Probability of SuccessBased on the AppliedXL Probability of Success model. For more information about the methodology, read the research here.

Endpoint Met96%
Completes67%
Clinical Significance20%
Regulatory83%

What the trial tests

The study is a multicenter, single-arm, two-part design evaluating Lutetium Oxodotreotide in patients with inoperable, locally advanced or metastatic neuroendocrine neoplasms outside the classic well-differentiated gastroenteropancreatic tumor and neuroendocrine carcinoma categories, including grade 3 tumors, pheochromocytoma, and paraganglioma.

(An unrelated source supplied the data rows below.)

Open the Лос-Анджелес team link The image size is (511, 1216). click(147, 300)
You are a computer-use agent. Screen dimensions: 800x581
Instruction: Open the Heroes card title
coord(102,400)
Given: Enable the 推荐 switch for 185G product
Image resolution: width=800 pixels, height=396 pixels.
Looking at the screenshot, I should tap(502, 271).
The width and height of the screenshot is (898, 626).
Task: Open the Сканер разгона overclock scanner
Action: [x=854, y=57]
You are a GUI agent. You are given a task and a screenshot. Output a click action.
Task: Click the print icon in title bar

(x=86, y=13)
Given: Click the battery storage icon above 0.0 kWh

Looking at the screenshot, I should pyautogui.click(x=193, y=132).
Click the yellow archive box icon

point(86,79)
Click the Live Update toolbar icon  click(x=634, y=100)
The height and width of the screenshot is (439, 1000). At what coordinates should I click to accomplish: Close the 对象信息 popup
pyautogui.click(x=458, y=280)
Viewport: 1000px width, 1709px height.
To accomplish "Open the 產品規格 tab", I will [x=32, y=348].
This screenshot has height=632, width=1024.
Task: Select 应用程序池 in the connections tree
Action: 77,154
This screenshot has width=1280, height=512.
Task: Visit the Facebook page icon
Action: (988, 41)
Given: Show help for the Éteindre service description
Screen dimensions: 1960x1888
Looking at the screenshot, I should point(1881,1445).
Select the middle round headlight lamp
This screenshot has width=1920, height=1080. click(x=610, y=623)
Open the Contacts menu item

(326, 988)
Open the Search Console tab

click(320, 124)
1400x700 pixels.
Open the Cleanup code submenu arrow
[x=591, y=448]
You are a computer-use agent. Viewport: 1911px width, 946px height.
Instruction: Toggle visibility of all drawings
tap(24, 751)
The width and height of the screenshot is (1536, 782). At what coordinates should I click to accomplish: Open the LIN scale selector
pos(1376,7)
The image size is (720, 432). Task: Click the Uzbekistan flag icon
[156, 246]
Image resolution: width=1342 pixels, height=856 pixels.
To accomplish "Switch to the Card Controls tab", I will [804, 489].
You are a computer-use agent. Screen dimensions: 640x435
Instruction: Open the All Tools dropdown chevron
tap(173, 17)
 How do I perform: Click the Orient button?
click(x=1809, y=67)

Part 1 tracks the incidence and severity of adverse events through six months after the last dose, and Part 2's primary endpoint is overall response rate assessed by an independent review committee, tracked until disease progression or death over as long as five years. Enrollment requires confirmed somatostatin-receptor-positive disease by PET imaging and an ECOG performance status of 0 or 1. [177Lu, NCT06398444]

Sponsor execution

Sinotau Pharmaceutical Group has completed 7 of 8 prior trials in its portfolio, with 1 terminated, and runs a broader pipeline of 17 trials spanning Recruiting, Completed, and other statuses. The enrollment increase from 74 to 85 registers as a 0% jump against the operational model's routine threshold of plus-or-minus 20%, which the model does not flag as a concern. A single eligibility-criteria amendment and the enrollment-target adjustment together mark the only registry changes recorded since the trial's 2024 start. NCT06398444A Clinical Study of Lutetium[177Lu] Oxodotreotide Injection in Patients With Advanced Neuroendocrine NeoplasmsNCT06398444

The competitive field

The nearest modality precedent is Novartis's gallium-68 DOTA-TATE program in the same indication, a diagnostic imaging agent rather than a therapeutic comparator, according to the competitive landscape data. The broader SSTR2-targeted radiopharmaceutical class includes multiple Phase 3 programs testing lutetium-177 or actinium-225-labeled somatostatin analogs, including Jiangsu HengRui Medicine's lutetium-177 oxodotreotide program in gastrointestinal pancreatic neuroendocrine tumors and RayzeBio's actinium-225 dotatate program compared against standard of care in progressed gastroenteropancreatic neuroendocrine tumors. Sinotau itself runs a second Phase 3 trial of a differently formulated lutetium-177 oxodotreotide product in gastroenteropancreatic neuroendocrine tumors. Against this mechanism class, where lutetium-177-labeled somatostatin-receptor agents already carry regulatory and clinical precedent in related indications, the informative result for this trial is whether the response rate holds up in the broader, less-selected neuroendocrine neoplasm population it targets, a population that excludes the classic well-differentiated tumor label most prior approvals were built on.

This analysis was produced using AI-assisted reporting systems, AppliedXL data, and official public records. These systems undergo editorial review, quality checks, and regular audits by human experts. Errors may still occur, as with any automated system. Always consult the linked primary sources. Read our AI Editorial Policy.